Paulo José Tavares established Federation of Catholic Schools of Macau (天主教學校協進會) in 1967 and it was supported by Salesian and Jesuit priests. After the bishop's death in 1973, the activities of the association were put on hold. When Arquimínio Rodrigues da Costa became the new bishop of Macau in 1982, the Federation became active again and was renamed Macau Catholic Schools Association.

==Purpose==
The purpose of the Union is the federation of organizations to unite all the catholic schools which are located in Macau. Moreover, it also promotes moral education, and under the guidance of the bishop, complete cultivation and spread of the Gospel and other related issues.

==Membership==
- Colégio Diocesano de São José 5
- Escola de São José Ka-Ho
- Our Lady Of Fatima Girls' School
- Colégio Mateus Ricci
- Escola São João de Brito
- Chan Sui Ki Perpetual Help College
- Instituto Salesiano
- Escola Estrela do Mar
- Yuet Wah College
- Escola do Santissimo Rosario
- Escola São Paulo
- Escola Dom João Paulino
- Escola de Santa Teresa
- Sacred Heart Canossian College (English Section)
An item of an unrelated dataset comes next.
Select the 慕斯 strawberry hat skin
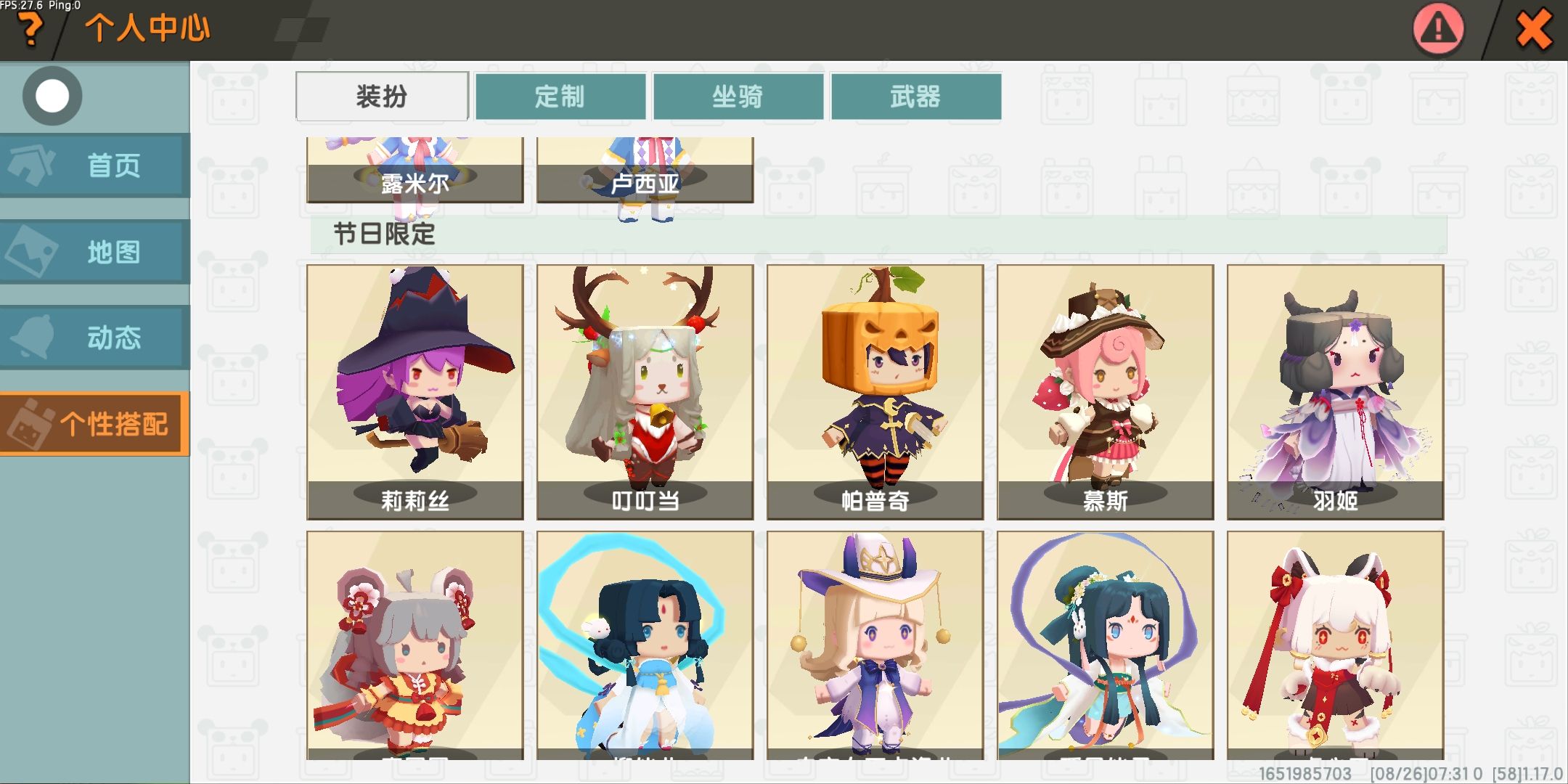The width and height of the screenshot is (1568, 784). [x=1106, y=392]
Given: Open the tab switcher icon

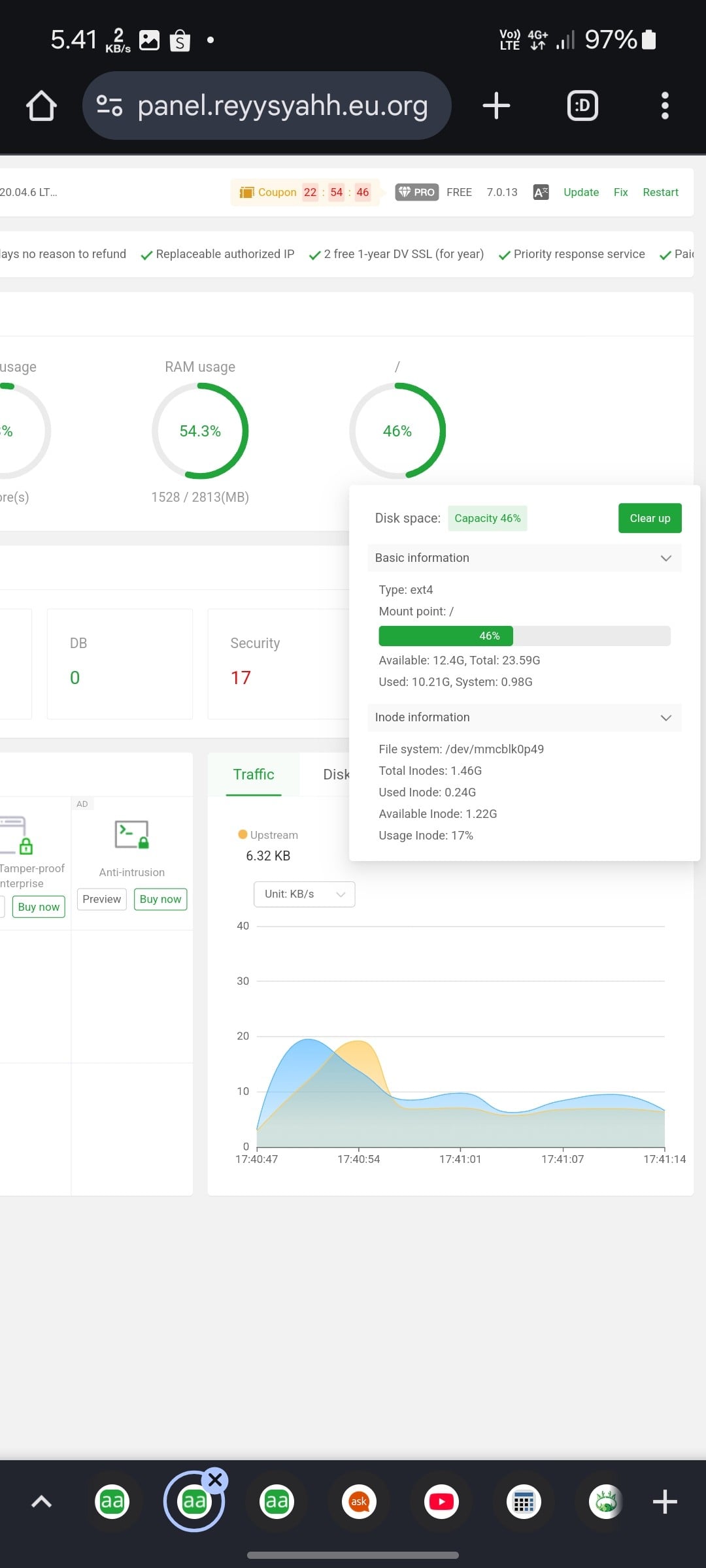Looking at the screenshot, I should 582,106.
- Colégio Escola Dom Luis Versiglia
- Yuet Wah College, Escola Caritas de Macau
- Escola Madalena de Canossa
- Colegio de Santa Rosa de Lima (Chinese Secondary)
- Colegio de Santa Rosa de Lima (English Secondary)
- Escola Santa Maria Mazzarello
Schools that are managed by Caritas Macau are members of the Association.